[START]
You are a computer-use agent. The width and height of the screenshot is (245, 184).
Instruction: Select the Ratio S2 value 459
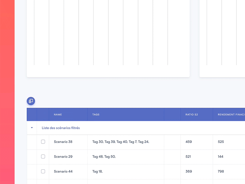point(188,142)
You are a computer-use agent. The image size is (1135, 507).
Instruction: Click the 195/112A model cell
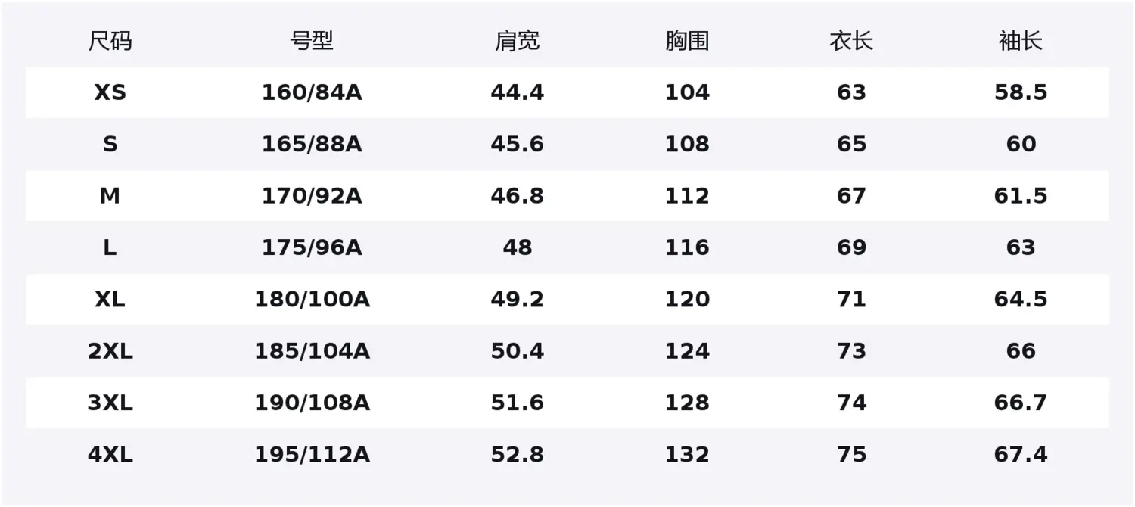(312, 455)
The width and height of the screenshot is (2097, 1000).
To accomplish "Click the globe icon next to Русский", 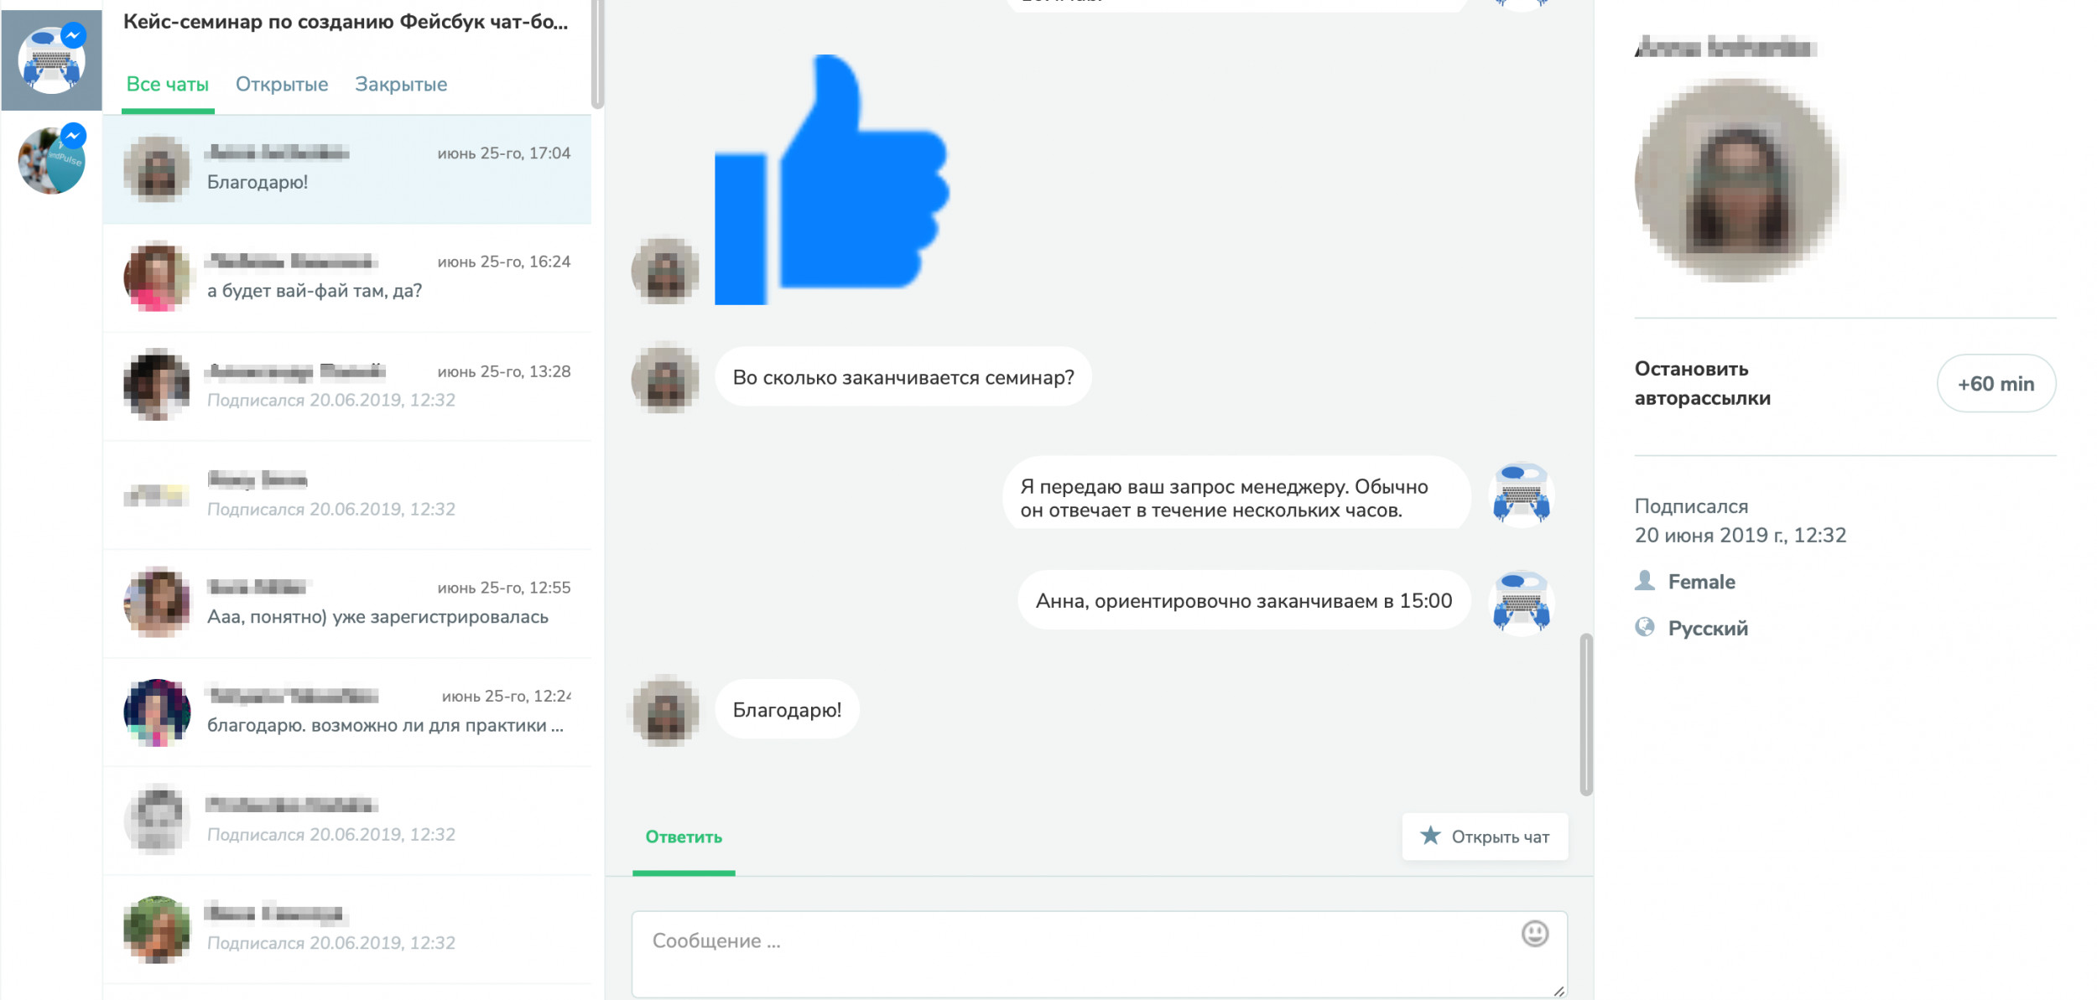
[END]
Could you write out all of these lines again, requests included, with every coordinate in the answers multiplied by 1.9 and rounded to whole numbers, halves rounding up? Leave the pictures out of your version.

Complete answer ▸
You are a computer-use agent. The width and height of the screenshot is (245, 184).
Instruction: Select the Ratio S2 value 459
point(357,270)
You are a computer-use agent. The image size is (1135, 507).
Instruction: Click the 195/112A model cell
(593, 865)
The width and height of the screenshot is (2097, 1000).
To accomplish "Click the globe icon next to Русский", 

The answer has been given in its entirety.